Dans vos romans, vous fonctionnez avec des chapitres très courts. Y a-t-il une raison à cela?

En tant que lectrice, j’aime beaucoup les chapitres très courts où il y a un rythme soutenu, un parcours haletant et où on ne sait pas lâcher le bouquin de la première à la dernière page. En procédant comme ça, moi, ça me permet d’écrire un chapitre par jour et cela permet aussi de laisser le lecteur au bord du précipice. J’aime faire ce genre de farce pour que le lecteur ait envie de savoir ce qu’il va se passer et qu’il n’ait plus envie de lâcher le bouquin.

Vous avez créé votre propre maison de production Les Productions du Chapeau Boule. Si vous deviez choisir entre votre métier d’auteur et celui de réalisatrice, lequel aurait votre préférence?

J’ai un plaisir fou à écrire et quand j’ai fait mon film, je me suis dit que si le paradis n’existait pas là haut, il existait sur terre. J’étais tellement dans un bonheur total quand j’ai tourné Madame Edouard. Je sais que j’ai encore furieusement envie de faire deux films au moins: Nickel Blues et Il neige en enfer. Mais arrêter d’écrire, je ne pourrais jamais. C’est comme si on me demandait d’arrêter de respirer. À moins qu’un jour, j’aie l’impression d’avoir tout dit avec l’écriture. C’est une question très difficile: c’est comme si on me demandait de choisir entre mes deux enfants. Je ne peux pas choisir.

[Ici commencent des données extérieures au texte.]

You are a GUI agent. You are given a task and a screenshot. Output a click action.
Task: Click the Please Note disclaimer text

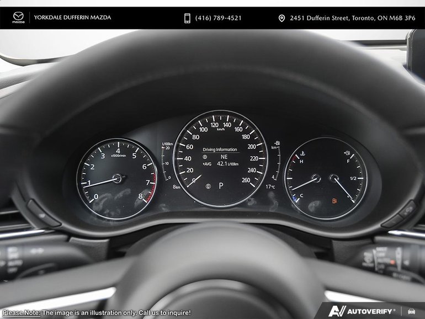pyautogui.click(x=96, y=312)
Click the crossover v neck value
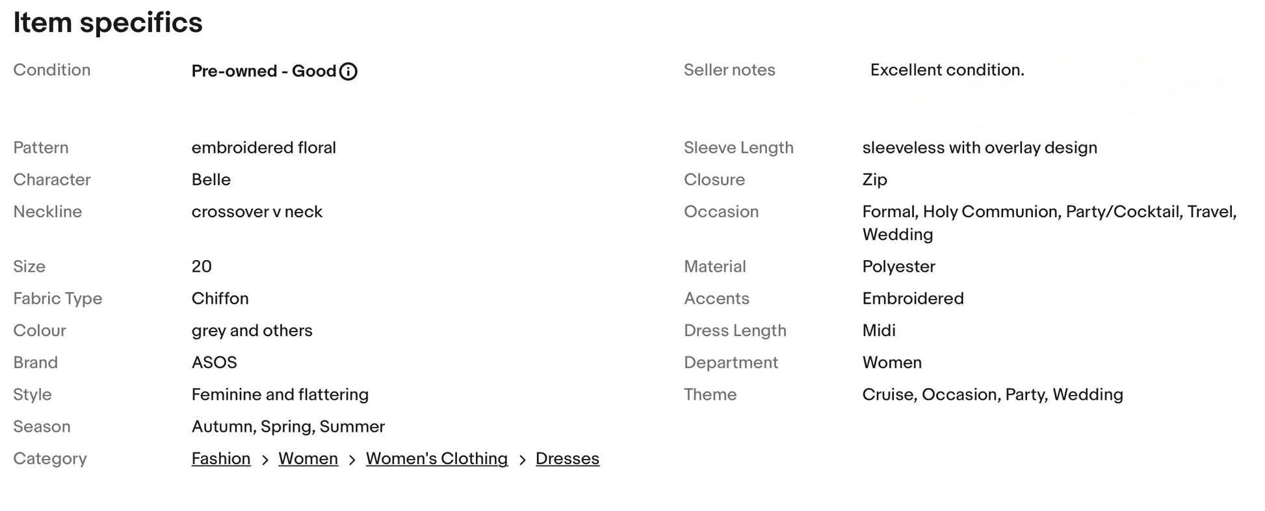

J’ai pu découvrir sur votre site que vous êtes amie avec John Malkovich. Quel rôle lui donneriez-vous dans l’un de vos livres?

J’ai failli faire Madame Edouard avec lui, il devait jouer le rôle de Madame Edouard, le travelo ménagère. Finalement c’est Didier Bourdon qui l’a fait parce que John avait des problèmes personnels qui l’empêchaient de venir sur le territoire français. Mais nous sommes vraiment restés amis. C’est quelqu’un que j’adore humainement et artistiquement. Je trouve que c’est un très grand acteur. Il pourrait tout jouer dans mes films. Aussi bien les tueurs que les barrés.

Est-ce que vous avez déjà des pistes pour vos prochains romans?

Oui, je suis en plein dedans. Je suis un peu comme les fumeurs invétérés qui rallument une autre clope avec leur mégot. Mon éditeur aimerait que j’écrive moins, mais moi je ne peux pas. J’ai un besoin mental et physique de replonger tout de suite dans une autre histoire. Mon prochain livre sera un mélange de contes de fées et d’horreur.